[arch-dev-public] package signoffs

Allan McRae allan at archlinux.org
Tue Feb 9 03:49:56 EST 2010


On 09/02/10 18:38, Jan de Groot wrote:
> These days it looks like almost nobody in our developer team uses i686
> anymore. I still have a laptop running it, but I barely use it.

I think both architectures are an issues, although I agree i686 is 
worse.  There is rarely a signoff without requiring a bump these days.

As an aside, in the last month there has been five devs signoff for i686 
(me, Eric, Andrea, Vesa, Dan), but I was surprised to see three of these 
still used i686...

> I think it's time to revise our signoff policy. I was thinking about
> making it a bit more flexible:
>
> - signoff by 3 devs, no matter what architecture, and no bugs within 3
> days ->  move
> - signoff for both architectures, 2 each ->  move
> - no signoff, no bugs for a week ->  move

Sounds fine to me.  I know several of us give a "signoff" after a week 
if there appears to be no issues whether or not we use the package...

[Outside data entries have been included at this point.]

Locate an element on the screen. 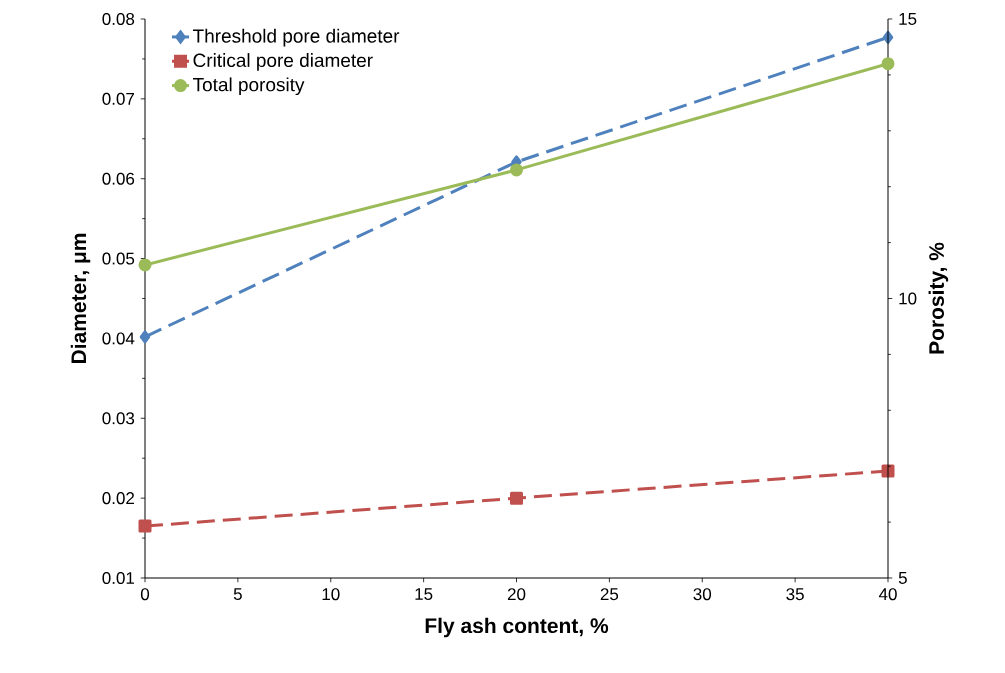  y2-tick-label: 15 is located at coordinates (908, 19).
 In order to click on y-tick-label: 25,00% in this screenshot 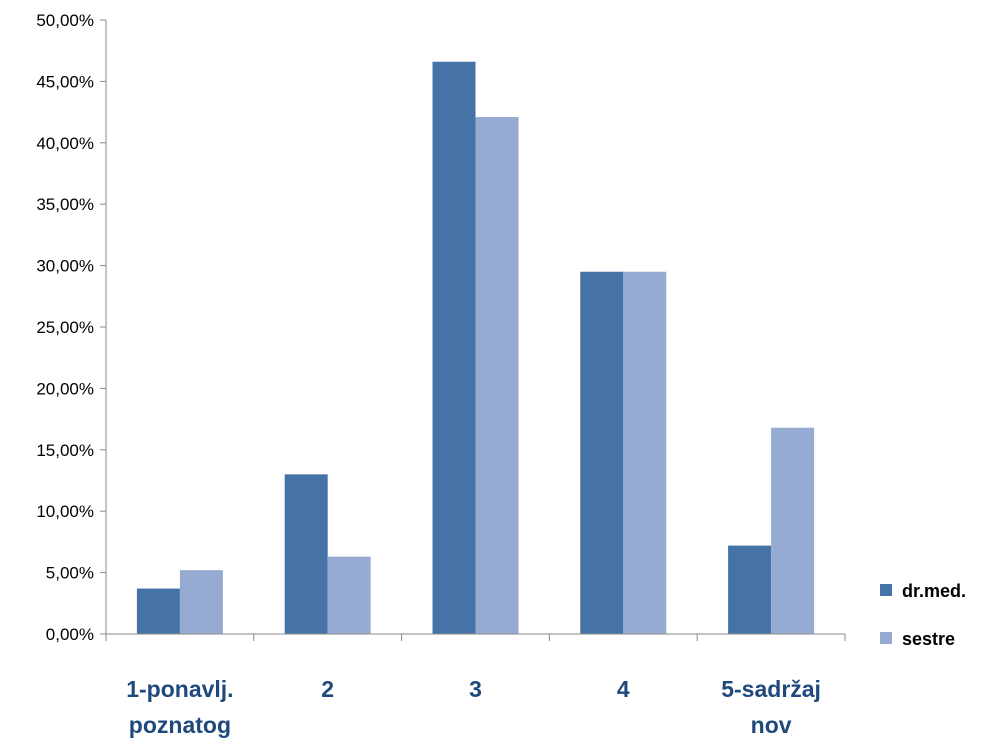, I will do `click(65, 328)`.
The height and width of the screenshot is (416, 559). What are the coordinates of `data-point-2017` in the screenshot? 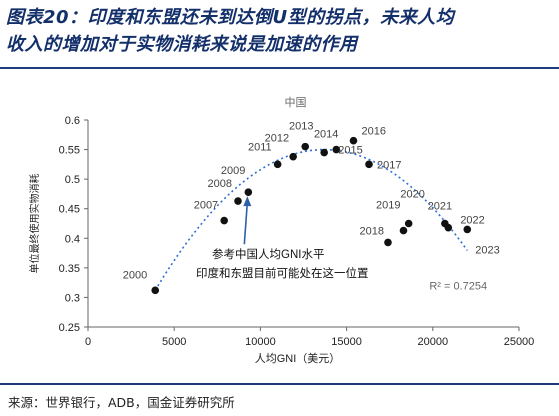 It's located at (369, 164).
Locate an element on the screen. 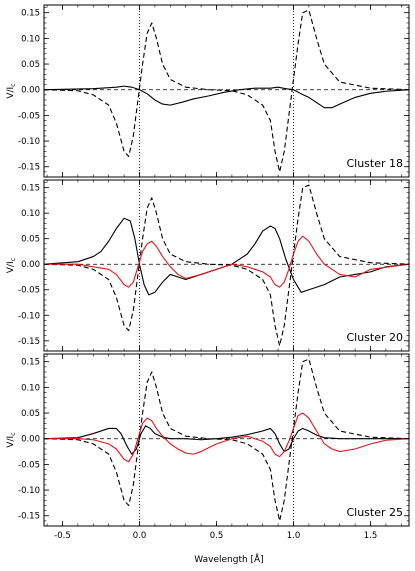 The image size is (415, 571). x-tick-label: -0.5 is located at coordinates (62, 536).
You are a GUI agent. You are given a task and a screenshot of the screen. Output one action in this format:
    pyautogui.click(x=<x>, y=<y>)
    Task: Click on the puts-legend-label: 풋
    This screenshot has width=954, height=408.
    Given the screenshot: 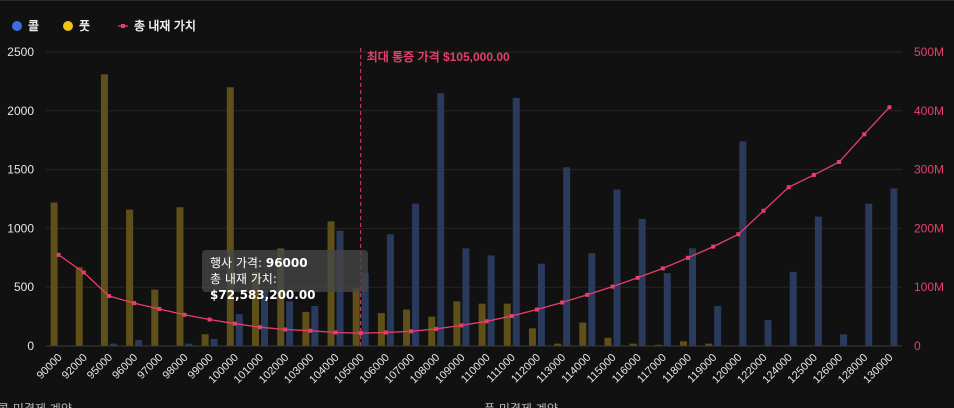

> For the last thing to get implemented, this can be a bit tricky.
> Sometimes developers throw something in testing, just to test something,
> and it sits there for weeks without anyone knowing why it's in testing.
> I would like to have every package that goes to testing getting
> committed with a reason in the commit message. This way we can find out
> why something is in testing and if we can easily move it out without
> breaking things.

Good commit messages should make the reason for testing clear anyway.